The required low performance grade (-22°C) was reached in all cases except when using WEO.
Most of the products are actually able to reduce the PG much lower than required, and at the dose of
12%, organic oil and WV oil have provided the lowest cracking temperature.
Penetration Index (PI) was developed to describe the temperature susceptibility of binder. However,
Burke et.al (Burke et al., 2011) in their research on field performance of binder that has been
modified with re-refined waste engine oil residue suggested the use of PI of binder in respect to its
expected thermal and fatigue cracking performance.

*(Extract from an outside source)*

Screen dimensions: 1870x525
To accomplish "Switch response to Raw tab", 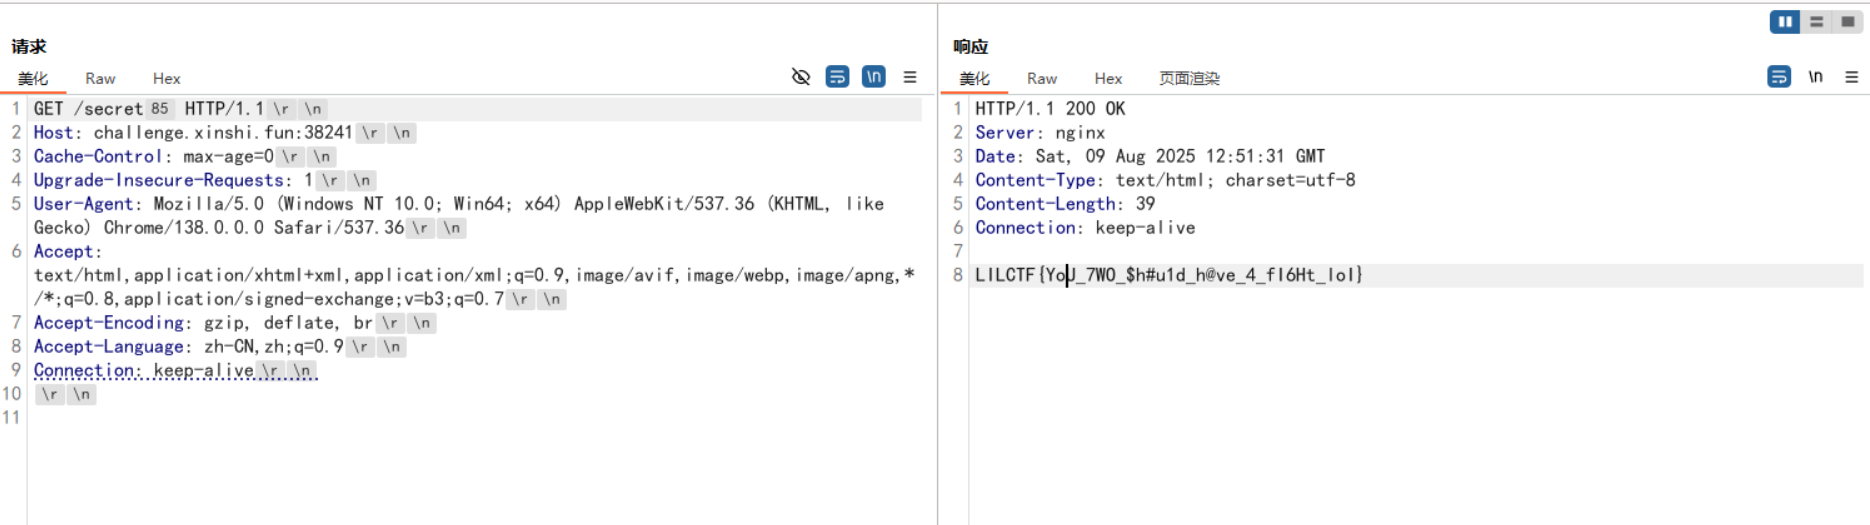I will coord(1041,79).
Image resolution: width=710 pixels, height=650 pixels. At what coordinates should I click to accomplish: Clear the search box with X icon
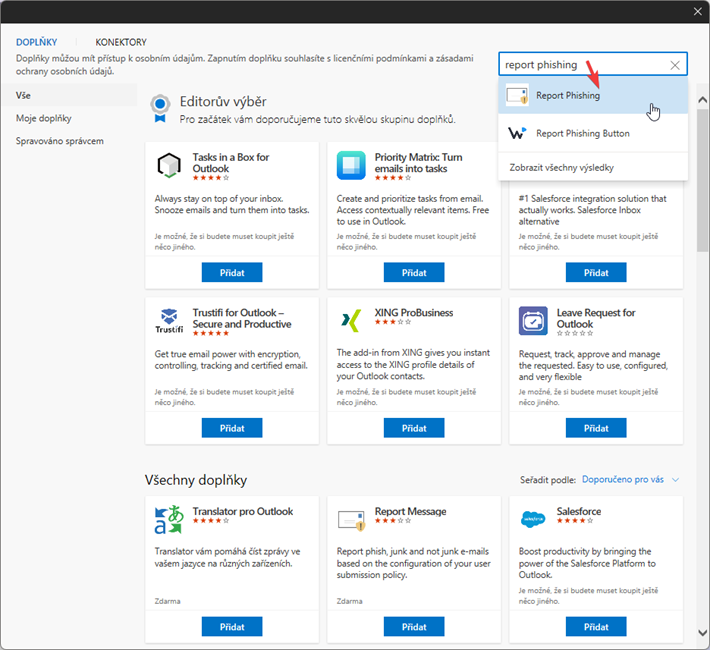pyautogui.click(x=675, y=65)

Their research proposes PI as a good measure
of steric hardening (asphaltene structure formulation over time) that promotes accelerated oxidative
hardening and gel-type structure that retain higher stress levels at low temperatures. According to
their research an increase in PI, despite sufficient low temperature performance grade, indicates low
temperature cracking susceptibility.
PI was calculated from penetration results at temperatures of 10°C and 25°C according to Equations
1 and 2, developed by Pfeiffer and Van Doormaal (Whiteoak et al., 2003). Figure 3 shows good
correlation of rejuvenated binder PG and PI, confirming that low temperature performance has been
in fact improved. The virgin PG 64-22 likely has a different origin and therefore its PI is
significantly different from rejuvenated binders.